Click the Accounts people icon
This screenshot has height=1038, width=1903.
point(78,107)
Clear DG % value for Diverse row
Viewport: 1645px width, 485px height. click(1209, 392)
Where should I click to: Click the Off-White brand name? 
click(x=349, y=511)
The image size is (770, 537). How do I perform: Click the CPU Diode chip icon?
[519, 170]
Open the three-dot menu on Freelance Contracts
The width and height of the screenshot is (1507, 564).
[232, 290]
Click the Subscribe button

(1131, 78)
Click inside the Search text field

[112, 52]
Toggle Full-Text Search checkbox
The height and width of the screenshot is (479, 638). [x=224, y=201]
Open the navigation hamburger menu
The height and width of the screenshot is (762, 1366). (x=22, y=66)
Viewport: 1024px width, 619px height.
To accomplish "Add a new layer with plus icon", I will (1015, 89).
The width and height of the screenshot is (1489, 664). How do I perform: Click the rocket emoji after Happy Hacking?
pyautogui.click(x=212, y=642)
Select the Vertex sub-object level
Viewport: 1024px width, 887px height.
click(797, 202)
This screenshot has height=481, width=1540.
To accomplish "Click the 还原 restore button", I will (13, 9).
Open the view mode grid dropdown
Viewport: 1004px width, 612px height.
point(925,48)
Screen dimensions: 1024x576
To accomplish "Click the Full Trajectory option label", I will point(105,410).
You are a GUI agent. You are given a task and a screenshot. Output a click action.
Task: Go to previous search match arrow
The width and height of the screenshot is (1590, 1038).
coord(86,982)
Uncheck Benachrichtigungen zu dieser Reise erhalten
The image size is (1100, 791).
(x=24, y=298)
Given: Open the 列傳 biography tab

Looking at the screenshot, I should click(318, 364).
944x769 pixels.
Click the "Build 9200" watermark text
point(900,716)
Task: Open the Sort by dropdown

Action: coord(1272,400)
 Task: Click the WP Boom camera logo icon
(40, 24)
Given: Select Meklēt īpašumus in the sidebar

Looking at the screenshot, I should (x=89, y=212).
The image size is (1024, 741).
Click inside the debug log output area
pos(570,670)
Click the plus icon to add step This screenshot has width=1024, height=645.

#### Task prompt:
Return all of the lines above exactly, with none omitted.

#### Solved exercise:
Click the Accounts people icon
This screenshot has height=1038, width=1903.
point(78,107)
Clear DG % value for Diverse row
Viewport: 1645px width, 485px height. click(1209, 392)
Where should I click to: Click the Off-White brand name? 
click(x=349, y=511)
The image size is (770, 537). How do I perform: Click the CPU Diode chip icon?
[519, 170]
Open the three-dot menu on Freelance Contracts
The width and height of the screenshot is (1507, 564).
[232, 290]
Click the Subscribe button

(1131, 78)
Click inside the Search text field

[112, 52]
Toggle Full-Text Search checkbox
The height and width of the screenshot is (479, 638). [x=224, y=201]
Open the navigation hamburger menu
The height and width of the screenshot is (762, 1366). (x=22, y=66)
Viewport: 1024px width, 619px height.
To accomplish "Add a new layer with plus icon", I will (1015, 89).
The width and height of the screenshot is (1489, 664). How do I perform: Click the rocket emoji after Happy Hacking?
pyautogui.click(x=212, y=642)
Select the Vertex sub-object level
Viewport: 1024px width, 887px height.
click(797, 202)
This screenshot has height=481, width=1540.
To accomplish "Click the 还原 restore button", I will (13, 9).
Open the view mode grid dropdown
Viewport: 1004px width, 612px height.
point(925,48)
Screen dimensions: 1024x576
To accomplish "Click the Full Trajectory option label", I will point(105,410).
You are a GUI agent. You are given a task and a screenshot. Output a click action.
Task: Go to previous search match arrow
The width and height of the screenshot is (1590, 1038).
coord(86,982)
Uncheck Benachrichtigungen zu dieser Reise erhalten
The image size is (1100, 791).
(x=24, y=298)
Given: Open the 列傳 biography tab

Looking at the screenshot, I should click(318, 364).
944x769 pixels.
Click the "Build 9200" watermark text
point(900,716)
Task: Open the Sort by dropdown

Action: coord(1272,400)
 Task: Click the WP Boom camera logo icon
(40, 24)
Given: Select Meklēt īpašumus in the sidebar

Looking at the screenshot, I should (x=89, y=212).
The image size is (1024, 741).
Click inside the debug log output area
pos(570,670)
Click the plus icon to add step This screenshot has width=1024, height=645.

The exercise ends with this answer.